PCRE2Project / pcre2

PCRE2 development is now based here.
Other
921 stars 194 forks source link

Quantifier `a{,7}` not supported #422

Closed david-wahlstedt closed 5 months ago

david-wahlstedt commented 5 months ago

I have tried various examples of patterns containing braces and quantifiers, trying to figure out what is legal and not. I noticed that the a{,7} variant is taken as a literal string and just matches itself. But according to the man page, it should match from zero to seven a's.

Here are some examples I tried, and how pcre2test behaves with them (PCRE2 version 10.39 2021-10-29, Linux x64, Ubuntu 22.04):

  |---------+-----------|
  | pattern | match     |
  |---------+-----------|
  | a{7,}   | aaaaaaa   |
  | a{,7}   | literally |
  |---------+-----------|
  | a{b,c}  | literally |
  | }a{5},{ | }aaaaa,{  |
  | ,{,     | literally |
  | a{7, 8} | literally |
  | a{,}    | literally |
  |---------+-----------|

Should fail (and does): {|{5}

 pcre2test
 PCRE2 version 10.39 2021-10-29
 /{|{5}/debug
 Failed: error 109 at offset 4: quantifier does not follow a repeatable item

Should pass (no syntax error, but I can't match anything on it): {\|{5} Shouldn't this match literally, is it a bug?

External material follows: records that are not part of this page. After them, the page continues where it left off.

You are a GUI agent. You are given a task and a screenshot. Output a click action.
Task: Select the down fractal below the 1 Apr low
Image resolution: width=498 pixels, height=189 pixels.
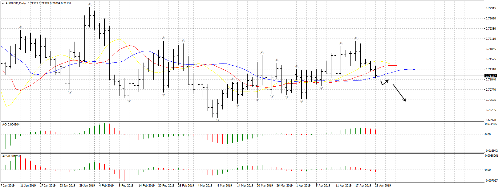click(302, 101)
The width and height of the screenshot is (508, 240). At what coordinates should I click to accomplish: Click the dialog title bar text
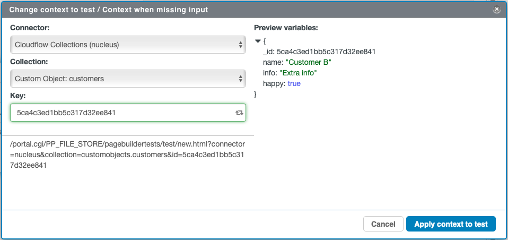(x=109, y=10)
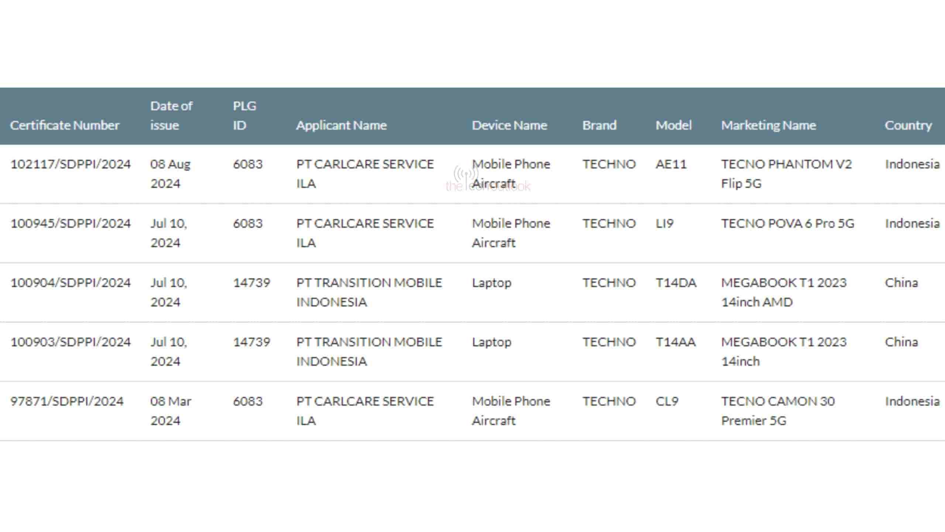Screen dimensions: 945x532
Task: Select the Brand column header
Action: 599,125
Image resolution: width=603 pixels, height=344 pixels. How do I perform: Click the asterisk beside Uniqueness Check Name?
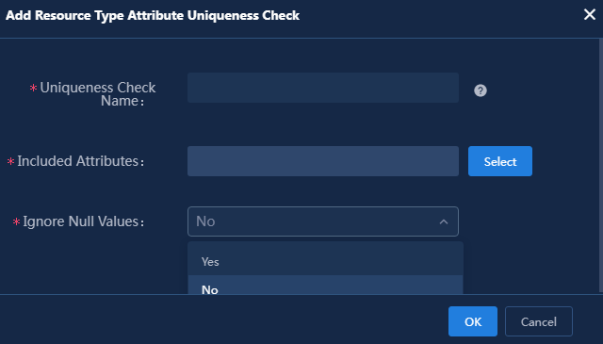[33, 88]
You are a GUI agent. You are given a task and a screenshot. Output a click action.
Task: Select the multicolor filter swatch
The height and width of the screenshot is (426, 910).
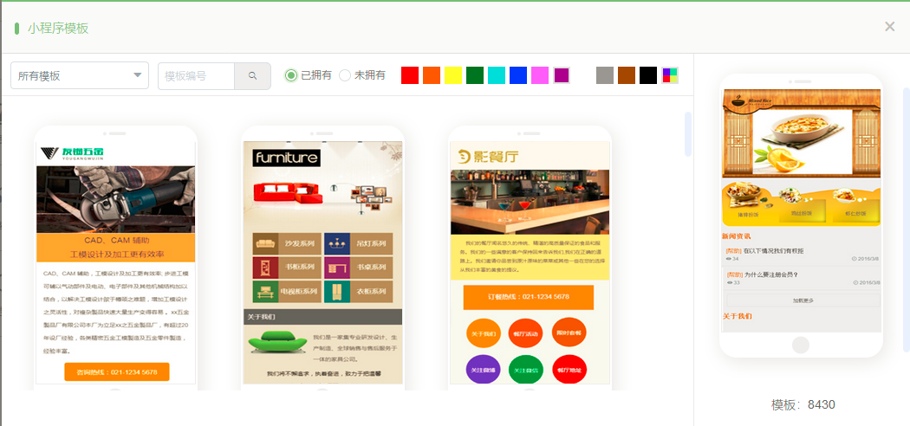click(670, 75)
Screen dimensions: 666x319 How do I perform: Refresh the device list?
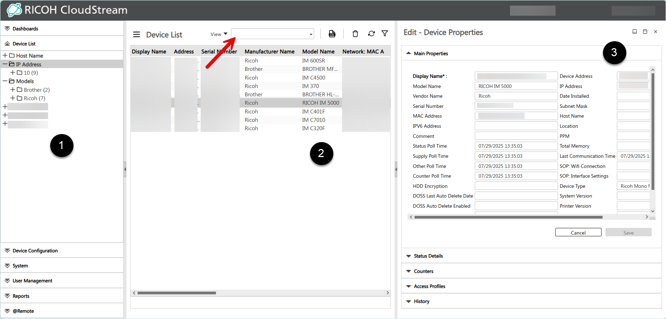(x=371, y=34)
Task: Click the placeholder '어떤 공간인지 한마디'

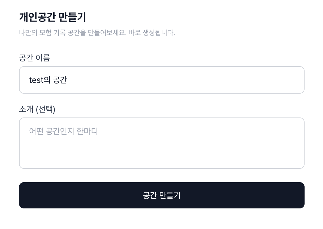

PCRE2 version 10.39 2021-10-29
/{\|{5}/debug
------------------------------------------------------------------
  0   9 Bra
  3     {
  5     |{5}
  9   9 Ket
 12     End
------------------------------------------------------------------
Capture group count = 0
First code unit = '{'
Last code unit = '|'
Subject length lower bound = 6
{|{5}
No match

Now my question is, on top of the fact that the a{,7} should be supported according to the man page, considering various patterns with braces, sometimes when parsing them as quantifiers fails, they are treated as a literal string, and sometimes they give an error:

I am trying to find an accurate description of the syntax, but I haven't found it. The reason is that I am trying to write a parser for (a decent fragment of) PCRE2 in Haskell, and I want to base the parser on a grammar description, preferrably some form of BNF. I have found one grammar for ANTLRv4, namely https://github.com/bkiers/pcre-parser It is an approximation and work in progress, but it supports most of it.

The pcre2test should be the reference I guess, since it is the implementation. But a formal grammar would be nice, and I am willing to contribute to such, in one way or another, if it is of interest.

Best regards, David

carenas commented 5 months ago

I noticed that the a{,7} variant is taken as a literal string and just matches itself. But according to the man page, it should match from zero to seven a's.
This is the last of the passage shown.